● **RECORDED DATA**
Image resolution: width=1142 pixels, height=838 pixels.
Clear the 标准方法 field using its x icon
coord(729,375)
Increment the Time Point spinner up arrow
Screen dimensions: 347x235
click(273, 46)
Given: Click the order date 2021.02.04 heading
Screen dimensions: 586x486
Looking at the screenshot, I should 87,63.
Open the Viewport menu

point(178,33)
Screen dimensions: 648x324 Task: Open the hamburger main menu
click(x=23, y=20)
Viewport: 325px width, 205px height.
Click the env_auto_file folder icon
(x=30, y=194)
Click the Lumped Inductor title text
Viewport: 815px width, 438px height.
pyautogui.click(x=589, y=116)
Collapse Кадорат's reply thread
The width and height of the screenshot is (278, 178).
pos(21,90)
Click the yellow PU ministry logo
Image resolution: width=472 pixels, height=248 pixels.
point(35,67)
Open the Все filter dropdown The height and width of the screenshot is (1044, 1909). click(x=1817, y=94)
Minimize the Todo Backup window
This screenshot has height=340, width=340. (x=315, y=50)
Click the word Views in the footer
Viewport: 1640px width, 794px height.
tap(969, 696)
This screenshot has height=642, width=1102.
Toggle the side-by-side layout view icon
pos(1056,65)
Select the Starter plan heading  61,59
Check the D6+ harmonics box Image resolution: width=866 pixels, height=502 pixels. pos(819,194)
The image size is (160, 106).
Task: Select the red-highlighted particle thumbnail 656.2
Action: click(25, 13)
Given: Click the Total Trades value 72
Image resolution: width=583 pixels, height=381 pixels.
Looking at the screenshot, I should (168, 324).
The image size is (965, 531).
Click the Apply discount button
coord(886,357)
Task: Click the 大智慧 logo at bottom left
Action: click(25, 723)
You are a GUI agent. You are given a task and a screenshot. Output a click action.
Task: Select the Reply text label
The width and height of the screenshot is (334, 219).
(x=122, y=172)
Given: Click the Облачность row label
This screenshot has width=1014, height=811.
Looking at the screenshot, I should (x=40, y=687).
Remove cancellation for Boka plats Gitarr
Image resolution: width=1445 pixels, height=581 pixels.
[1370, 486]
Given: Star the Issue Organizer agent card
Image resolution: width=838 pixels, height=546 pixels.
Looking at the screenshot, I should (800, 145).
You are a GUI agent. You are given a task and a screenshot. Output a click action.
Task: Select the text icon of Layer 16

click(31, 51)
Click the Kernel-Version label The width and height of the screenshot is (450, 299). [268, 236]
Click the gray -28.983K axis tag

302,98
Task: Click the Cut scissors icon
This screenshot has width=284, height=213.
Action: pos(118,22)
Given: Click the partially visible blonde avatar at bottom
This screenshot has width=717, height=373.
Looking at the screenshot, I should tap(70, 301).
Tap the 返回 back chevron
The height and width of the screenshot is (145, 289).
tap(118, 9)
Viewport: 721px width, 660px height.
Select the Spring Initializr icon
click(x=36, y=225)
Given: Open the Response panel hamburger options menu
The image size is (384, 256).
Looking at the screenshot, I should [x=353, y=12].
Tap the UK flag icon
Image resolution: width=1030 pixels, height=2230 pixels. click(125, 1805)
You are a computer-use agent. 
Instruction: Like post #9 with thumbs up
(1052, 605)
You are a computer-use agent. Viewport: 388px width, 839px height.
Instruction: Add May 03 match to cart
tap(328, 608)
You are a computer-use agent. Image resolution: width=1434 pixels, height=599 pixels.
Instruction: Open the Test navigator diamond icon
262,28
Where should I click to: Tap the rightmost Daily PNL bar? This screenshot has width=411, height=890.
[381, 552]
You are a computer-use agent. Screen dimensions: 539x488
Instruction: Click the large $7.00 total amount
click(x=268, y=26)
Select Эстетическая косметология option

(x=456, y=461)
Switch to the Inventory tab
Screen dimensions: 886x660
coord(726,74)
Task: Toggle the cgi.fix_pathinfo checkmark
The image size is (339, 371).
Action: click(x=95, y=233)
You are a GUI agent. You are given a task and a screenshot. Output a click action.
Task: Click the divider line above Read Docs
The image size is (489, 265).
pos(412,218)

● **ACTIVITY**
What you return must be the line that contains "Instruction: Add May 03 match to cart" followed by every remaining line of the material, all exactly as written and nothing more.

● **WRITTEN ANSWER**
Instruction: Add May 03 match to cart
tap(328, 608)
You are a computer-use agent. Image resolution: width=1434 pixels, height=599 pixels.
Instruction: Open the Test navigator diamond icon
262,28
Where should I click to: Tap the rightmost Daily PNL bar? This screenshot has width=411, height=890.
[381, 552]
You are a computer-use agent. Screen dimensions: 539x488
Instruction: Click the large $7.00 total amount
click(x=268, y=26)
Select Эстетическая косметология option

(x=456, y=461)
Switch to the Inventory tab
Screen dimensions: 886x660
coord(726,74)
Task: Toggle the cgi.fix_pathinfo checkmark
The image size is (339, 371).
Action: click(x=95, y=233)
You are a GUI agent. You are given a task and a screenshot. Output a click action.
Task: Click the divider line above Read Docs
The image size is (489, 265).
pos(412,218)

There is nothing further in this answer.